Judge of the United States District Court for the Eastern District of Pennsylvania
- In office December 21, 1970 – October 24, 1977
- Appointed by: Richard Nixon
- Preceded by: Seat established by 84 Stat. 294
- Succeeded by: Norma Levy Shapiro

Mayor of Chester, Pennsylvania
- In office 1964–1967
- Preceded by: Joseph L. Eyre
- Succeeded by: John H. Nacrelli

Chester City Council
- In office 1956–1963

Personal details
- Born: July 30, 1920 Chester, Pennsylvania, US
- Died: October 24, 1977 (aged 57)
- Party: Republican
- Education: Bowling Green State University (B.A.) Temple University Beasley School of Law (LL.B.)

= James Henry Gorbey =

American judge (1920–1977)

James Henry Gorbey (July 30, 1920 – October 24, 1977) was an American politician and judge from Pennsylvania. He was a Republican member of the Chester City Council from 1956 to 1963 and served as mayor of Chester, Pennsylvania, from 1964 to 1967 during the Chester school protests. Gorbey was a judge of the Delaware County Court of Common Pleas from 1968 to 1970 and a United States district judge of the United States District Court for the Eastern District of Pennsylvania from 1970 to 1977.

==Early life and education==
Gorbey was born on July 30, 1920, in Chester, Pennsylvania. He served as a lieutenant in the United States Marine Corps during World War II from 1942 to 1945. He received a Bachelor of Arts degree from Bowling Green State University in 1945 and a Bachelor of Laws from Temple University Beasley School of Law in 1949.

==Career==
Gorbey was in private law practice in Chester from 1949 to 1967.
────────────────────
Exercise tasks:
(a) According to the page about James Henry Gorbey, who succeeded him as mayor of Chester, Pennsylvania?
(b) Update the entries from their first line through the line containing "pyautogui.click(x=435, y=592)" by replacing "home button" with "back button", and change nothing else. Return only those lines.
The entries that follow are unrelated to the page about James Henry Gorbey.

Material provided:
────────────────────
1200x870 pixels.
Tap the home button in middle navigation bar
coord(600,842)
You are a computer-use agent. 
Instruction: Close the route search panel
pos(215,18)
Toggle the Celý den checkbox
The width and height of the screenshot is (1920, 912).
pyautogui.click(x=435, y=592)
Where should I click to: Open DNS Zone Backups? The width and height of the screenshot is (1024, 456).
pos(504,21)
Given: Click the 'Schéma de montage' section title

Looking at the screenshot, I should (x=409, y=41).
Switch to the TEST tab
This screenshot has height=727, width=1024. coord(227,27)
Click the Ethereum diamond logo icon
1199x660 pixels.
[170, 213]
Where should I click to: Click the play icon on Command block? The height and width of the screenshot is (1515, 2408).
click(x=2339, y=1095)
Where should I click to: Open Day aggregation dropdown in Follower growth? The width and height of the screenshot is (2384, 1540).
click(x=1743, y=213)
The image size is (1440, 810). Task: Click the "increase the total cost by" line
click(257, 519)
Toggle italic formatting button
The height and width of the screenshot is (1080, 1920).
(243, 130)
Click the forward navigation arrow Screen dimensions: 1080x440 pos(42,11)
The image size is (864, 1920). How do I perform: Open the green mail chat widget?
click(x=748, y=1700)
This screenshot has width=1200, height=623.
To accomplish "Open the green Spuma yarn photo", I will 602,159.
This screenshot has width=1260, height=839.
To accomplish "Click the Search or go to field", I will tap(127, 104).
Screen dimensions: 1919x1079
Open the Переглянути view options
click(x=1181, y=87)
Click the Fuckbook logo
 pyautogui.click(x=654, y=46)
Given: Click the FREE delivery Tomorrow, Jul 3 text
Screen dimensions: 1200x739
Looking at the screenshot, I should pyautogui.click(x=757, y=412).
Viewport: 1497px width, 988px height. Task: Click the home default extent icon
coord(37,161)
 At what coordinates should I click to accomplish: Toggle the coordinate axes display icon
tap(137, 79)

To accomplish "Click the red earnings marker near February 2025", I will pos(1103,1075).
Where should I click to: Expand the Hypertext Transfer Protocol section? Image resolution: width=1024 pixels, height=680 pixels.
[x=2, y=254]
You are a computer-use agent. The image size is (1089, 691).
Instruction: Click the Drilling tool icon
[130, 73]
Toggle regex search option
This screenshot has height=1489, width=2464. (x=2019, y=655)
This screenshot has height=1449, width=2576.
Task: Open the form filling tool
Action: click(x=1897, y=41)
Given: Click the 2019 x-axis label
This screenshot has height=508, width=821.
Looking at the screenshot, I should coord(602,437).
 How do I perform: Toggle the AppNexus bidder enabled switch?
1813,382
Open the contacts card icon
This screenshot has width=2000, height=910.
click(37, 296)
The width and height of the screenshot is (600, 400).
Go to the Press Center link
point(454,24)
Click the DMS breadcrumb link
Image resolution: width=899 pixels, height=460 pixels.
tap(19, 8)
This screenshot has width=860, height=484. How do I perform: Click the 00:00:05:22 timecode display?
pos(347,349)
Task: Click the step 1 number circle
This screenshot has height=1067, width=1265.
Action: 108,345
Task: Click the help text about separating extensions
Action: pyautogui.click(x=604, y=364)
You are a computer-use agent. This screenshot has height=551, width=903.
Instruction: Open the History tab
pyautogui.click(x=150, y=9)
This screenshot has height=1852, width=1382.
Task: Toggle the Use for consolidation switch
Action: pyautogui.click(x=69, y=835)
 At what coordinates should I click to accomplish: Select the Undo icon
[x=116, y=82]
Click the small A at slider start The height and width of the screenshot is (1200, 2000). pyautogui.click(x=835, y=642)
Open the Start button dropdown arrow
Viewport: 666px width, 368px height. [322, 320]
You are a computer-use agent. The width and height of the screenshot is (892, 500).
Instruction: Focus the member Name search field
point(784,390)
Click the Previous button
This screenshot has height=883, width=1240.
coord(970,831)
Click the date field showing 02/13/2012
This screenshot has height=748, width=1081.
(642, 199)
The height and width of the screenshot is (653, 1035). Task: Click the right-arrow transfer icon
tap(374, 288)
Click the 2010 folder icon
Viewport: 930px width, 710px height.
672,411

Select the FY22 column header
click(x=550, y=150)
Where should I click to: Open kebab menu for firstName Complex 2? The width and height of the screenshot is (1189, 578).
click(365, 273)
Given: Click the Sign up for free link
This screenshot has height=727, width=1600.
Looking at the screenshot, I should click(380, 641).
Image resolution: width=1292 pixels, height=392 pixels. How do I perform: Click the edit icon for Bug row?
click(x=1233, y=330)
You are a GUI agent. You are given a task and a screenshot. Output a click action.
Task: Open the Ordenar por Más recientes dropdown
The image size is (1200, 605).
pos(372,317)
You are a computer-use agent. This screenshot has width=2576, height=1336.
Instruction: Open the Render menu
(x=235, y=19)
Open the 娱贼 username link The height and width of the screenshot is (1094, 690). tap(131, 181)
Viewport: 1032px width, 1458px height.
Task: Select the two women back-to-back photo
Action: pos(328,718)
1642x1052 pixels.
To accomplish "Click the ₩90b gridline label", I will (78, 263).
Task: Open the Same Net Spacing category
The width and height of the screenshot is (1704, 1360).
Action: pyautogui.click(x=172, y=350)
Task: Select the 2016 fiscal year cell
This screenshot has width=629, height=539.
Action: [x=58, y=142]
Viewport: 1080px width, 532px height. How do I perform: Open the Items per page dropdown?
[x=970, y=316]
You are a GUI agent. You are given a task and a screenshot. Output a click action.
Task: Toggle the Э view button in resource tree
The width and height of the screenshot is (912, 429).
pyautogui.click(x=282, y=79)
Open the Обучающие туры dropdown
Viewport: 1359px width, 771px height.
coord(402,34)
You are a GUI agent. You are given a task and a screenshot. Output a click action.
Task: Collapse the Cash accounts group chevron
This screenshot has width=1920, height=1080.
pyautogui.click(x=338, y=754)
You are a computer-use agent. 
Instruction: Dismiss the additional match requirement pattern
────────────────────
Final results:
(a) John H. Nacrelli succeeded him.

(b)
1200x870 pixels.
Tap the back button in middle navigation bar
coord(600,842)
You are a computer-use agent. 
Instruction: Close the route search panel
pos(215,18)
Toggle the Celý den checkbox
The width and height of the screenshot is (1920, 912).
pyautogui.click(x=435, y=592)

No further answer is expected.